> **EXERCISE AIM**: Your output should consist solely of the lines from the one holding "Instruction: Select the" to the end of the records below, inclusive, reproduced exactly and free of pictures.

> **RECORD SET**:

§

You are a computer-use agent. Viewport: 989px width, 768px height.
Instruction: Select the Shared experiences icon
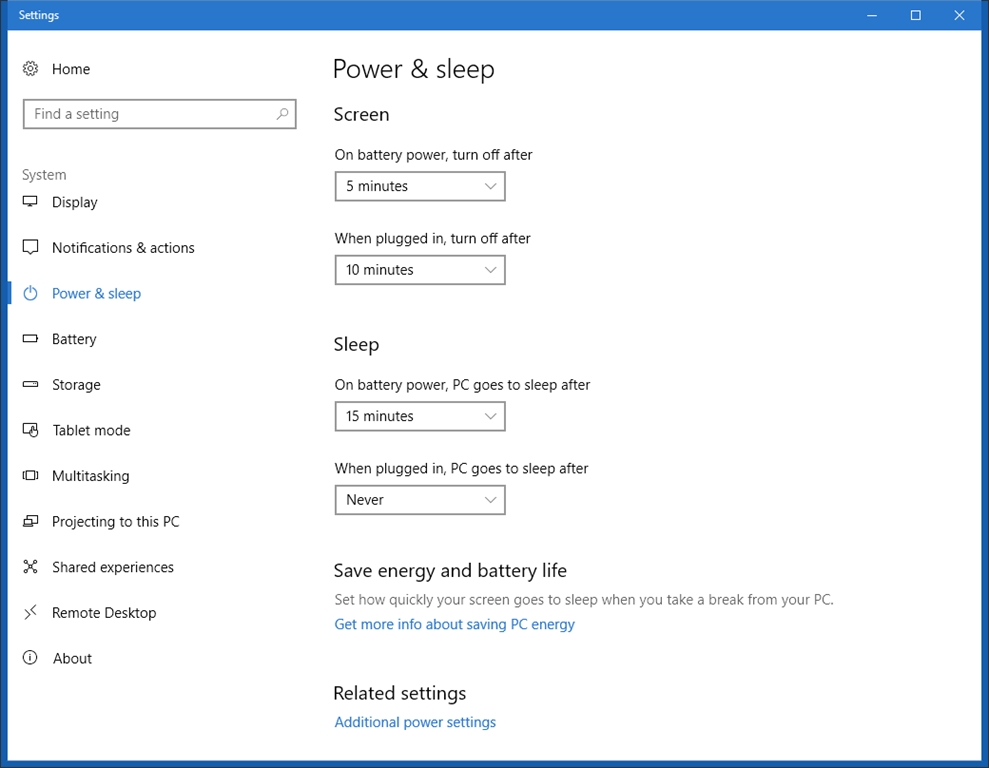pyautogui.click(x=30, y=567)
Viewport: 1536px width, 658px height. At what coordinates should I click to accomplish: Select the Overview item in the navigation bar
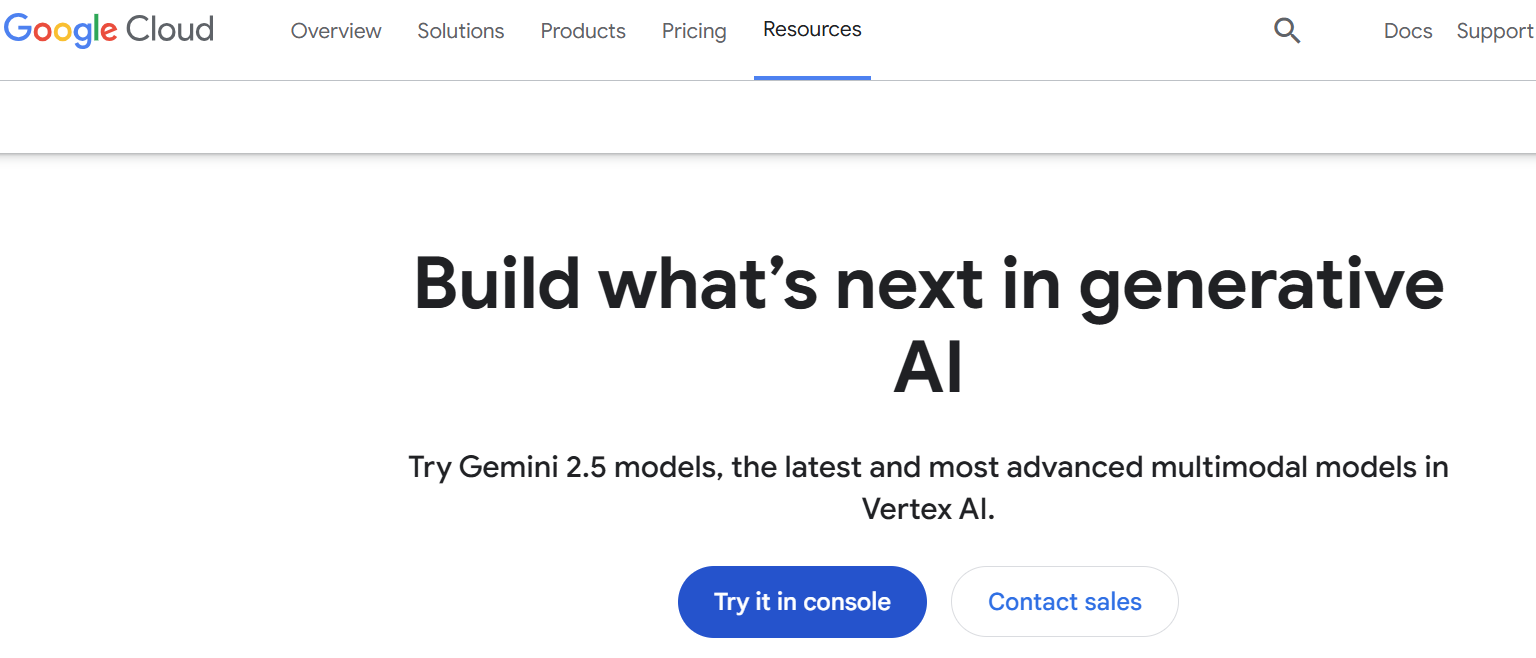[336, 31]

§

> **SOLUTION TO THE EXERCISE**:
Instruction: Select the Shared experiences icon
pyautogui.click(x=30, y=567)
Viewport: 1536px width, 658px height. At what coordinates should I click to accomplish: Select the Overview item in the navigation bar
[336, 31]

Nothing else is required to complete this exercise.